Implementing a deep learning model for automatic tongue tumour segmentation in ex-vivo 3-dimensional ultrasound volumes

Three-dimensional (3D) ultrasound can assess the margins of resected tongue carcinoma during surgery. Manual segmentation (MS) is time-consuming, labour-intensive, and subject to operator variability. This study aims to investigate use of a 3D deep learning model for fast intraoperative segmentation of tongue carcinoma in 3D ultrasound volumes. Additionally, it investigates the clinical effect of automatic segmentation. A 3D No New U-Net (nnUNet) was trained on 113 manually annotated ultrasound volumes of resected tongue carcinoma.

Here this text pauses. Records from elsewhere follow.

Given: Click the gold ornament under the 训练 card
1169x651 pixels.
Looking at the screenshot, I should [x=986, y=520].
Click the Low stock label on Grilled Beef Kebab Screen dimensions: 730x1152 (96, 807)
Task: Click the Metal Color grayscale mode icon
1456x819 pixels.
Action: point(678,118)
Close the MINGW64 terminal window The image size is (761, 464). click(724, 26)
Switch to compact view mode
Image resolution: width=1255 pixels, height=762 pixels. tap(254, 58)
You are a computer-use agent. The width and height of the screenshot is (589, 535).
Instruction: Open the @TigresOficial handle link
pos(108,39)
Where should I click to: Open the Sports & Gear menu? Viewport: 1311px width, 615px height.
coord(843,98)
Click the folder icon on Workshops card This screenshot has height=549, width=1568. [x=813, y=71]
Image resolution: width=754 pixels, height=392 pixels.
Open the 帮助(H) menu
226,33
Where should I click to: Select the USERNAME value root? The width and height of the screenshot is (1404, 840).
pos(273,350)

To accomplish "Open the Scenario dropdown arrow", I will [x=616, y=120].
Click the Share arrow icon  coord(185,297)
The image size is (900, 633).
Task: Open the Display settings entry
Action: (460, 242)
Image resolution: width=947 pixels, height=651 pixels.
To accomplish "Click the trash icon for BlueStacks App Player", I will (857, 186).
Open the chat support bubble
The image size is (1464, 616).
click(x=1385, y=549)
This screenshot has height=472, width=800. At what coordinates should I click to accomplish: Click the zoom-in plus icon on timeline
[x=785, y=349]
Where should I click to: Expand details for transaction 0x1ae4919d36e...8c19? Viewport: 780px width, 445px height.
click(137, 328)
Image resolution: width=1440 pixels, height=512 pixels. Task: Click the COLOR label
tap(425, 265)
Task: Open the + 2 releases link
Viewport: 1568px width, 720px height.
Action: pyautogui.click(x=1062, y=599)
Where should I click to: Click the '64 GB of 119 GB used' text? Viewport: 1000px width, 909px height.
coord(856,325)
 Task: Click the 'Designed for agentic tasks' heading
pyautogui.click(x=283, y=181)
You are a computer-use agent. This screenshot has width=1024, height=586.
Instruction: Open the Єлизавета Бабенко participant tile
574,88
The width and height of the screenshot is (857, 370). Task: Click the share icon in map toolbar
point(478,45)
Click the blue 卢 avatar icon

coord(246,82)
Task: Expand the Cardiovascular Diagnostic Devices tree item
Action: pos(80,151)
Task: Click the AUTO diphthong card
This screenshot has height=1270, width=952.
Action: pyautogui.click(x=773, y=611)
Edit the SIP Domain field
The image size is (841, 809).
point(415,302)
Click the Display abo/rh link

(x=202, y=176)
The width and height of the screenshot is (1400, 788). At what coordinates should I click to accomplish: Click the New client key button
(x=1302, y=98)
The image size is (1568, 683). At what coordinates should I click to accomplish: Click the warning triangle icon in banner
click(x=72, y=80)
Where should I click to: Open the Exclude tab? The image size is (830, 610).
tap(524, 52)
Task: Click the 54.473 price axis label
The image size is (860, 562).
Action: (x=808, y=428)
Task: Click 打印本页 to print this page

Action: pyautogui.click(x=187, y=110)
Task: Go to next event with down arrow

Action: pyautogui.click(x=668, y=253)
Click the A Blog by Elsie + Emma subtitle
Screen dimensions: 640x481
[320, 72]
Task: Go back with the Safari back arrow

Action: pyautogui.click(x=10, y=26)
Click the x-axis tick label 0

The model was implemented on a mobile workstation and clinically validated on 16 prospectively included tongue carcinoma patients. Different prediction settings were investigated. Automatic segmentations with multiple islands were adjusted by selecting the best-representing island. The final margin status (FMS) based on automatic, semi-automatic, and manual segmentation was computed and compared with the histopathological margin. The standard 3D nnUNet resulted in the best-performing automatic segmentation with a mean (SD) Dice volumetric score of 0.65 (0.30), Dice surface score of 0.73 (0.26), average surface distance of 0.44 (0.61) mm, Hausdorff distance of 6.65 (8.84) mm, and prediction time of 8 seconds. FMS based on automatic segmentation had a low correlation with histopathology (r = 0.12, p = 0.67); MS resulted in a moderate but insignificant correlation with histopathology (r = 0.4, p = 0.12, n = 16). Implementing the 3D nnUNet yielded fast, automatic segmentation of tongue carcinoma in 3D ultrasound volumes. Correlation between FMS and histopathology obtained from these segmentations was lower than the moderate correlation between MS and histopathology.